Well, as much as I hate to hear anyone suffering, I am glad that *someone* has experienced something of the GTK slowdown I have! Mine is all the time though.
One thing that was mentioned to me in the many threads I've started on ubuntuforums.org to try and solve the problem is that performance degradation over time (during the same session) can sometimes be attributed to a memory leak.
How would I trap a memory leak? Is there some kind of logging software I can run that will decide this issue? Bryce has given me a list of things to try, but perhaps there's something more specific to memory leaks.
This is likely not attributable to Inkscape but possibly to some other application or driver. Have you changed/installed anything that made the problem start happening?
No. Really. I have had this same machine for about +-8 years. The m/b is about 3 now cos lightning had a talk to the last one. It's the same CPU. 512K of my RAM is about the same age, the rest is about 1 or 2 years old. This same machine with the same IDE cables has run everything from Win 2000 and XP to Fedora 1, Fedora 3 and Ubuntu Hoary and now Kubuntu Dapper.

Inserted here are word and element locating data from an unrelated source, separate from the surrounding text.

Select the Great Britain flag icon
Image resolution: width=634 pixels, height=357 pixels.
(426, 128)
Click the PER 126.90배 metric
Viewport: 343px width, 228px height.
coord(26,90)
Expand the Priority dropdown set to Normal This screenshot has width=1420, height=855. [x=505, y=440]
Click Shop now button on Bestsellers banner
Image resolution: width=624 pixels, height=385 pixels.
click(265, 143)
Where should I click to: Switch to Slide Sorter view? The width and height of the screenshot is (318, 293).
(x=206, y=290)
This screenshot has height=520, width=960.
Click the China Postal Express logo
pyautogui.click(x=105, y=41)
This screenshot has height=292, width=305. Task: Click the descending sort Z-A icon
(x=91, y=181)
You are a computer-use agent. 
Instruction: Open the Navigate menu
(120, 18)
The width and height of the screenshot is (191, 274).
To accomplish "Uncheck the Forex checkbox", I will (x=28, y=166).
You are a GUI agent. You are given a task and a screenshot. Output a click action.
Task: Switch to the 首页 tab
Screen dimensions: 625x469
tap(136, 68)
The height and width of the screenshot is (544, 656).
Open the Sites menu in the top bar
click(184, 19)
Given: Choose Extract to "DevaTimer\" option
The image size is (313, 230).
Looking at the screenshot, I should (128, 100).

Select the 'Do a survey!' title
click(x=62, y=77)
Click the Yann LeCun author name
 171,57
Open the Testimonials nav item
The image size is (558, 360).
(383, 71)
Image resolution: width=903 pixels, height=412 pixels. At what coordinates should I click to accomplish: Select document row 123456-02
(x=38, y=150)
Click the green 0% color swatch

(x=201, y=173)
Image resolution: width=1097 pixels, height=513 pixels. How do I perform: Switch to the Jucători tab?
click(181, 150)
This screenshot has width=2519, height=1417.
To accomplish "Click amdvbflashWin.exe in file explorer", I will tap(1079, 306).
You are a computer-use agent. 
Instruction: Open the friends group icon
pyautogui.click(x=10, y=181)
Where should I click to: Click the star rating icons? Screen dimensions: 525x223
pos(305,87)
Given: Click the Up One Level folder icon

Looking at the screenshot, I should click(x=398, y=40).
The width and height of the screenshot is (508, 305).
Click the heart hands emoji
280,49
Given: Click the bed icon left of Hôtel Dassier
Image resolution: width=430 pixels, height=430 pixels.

Every time I ran anything to do with GTK it was slow. Always, without exception. KDE quickly became my favourite because, frankly, I had no real alternative. (Ubuntu Hoary didn't last as it was Gnome.)
I have asked about this over the years and I mostly get "shutup you are tripping" kinda responses. *shrug* I pretty much put it down to my AMD chip and the binaries out there being i386.
The many versions of Linux over the last few years is chiefly what makes me think it's not a certain driver or version of anything, but I'm really no expert.
The next thing I want to try, but time (and nerve) has delayed me, is to compile Ink 0.45 on my machine and see what I experience. I suppose if it's a GTK problem then I should compile that too! Argh.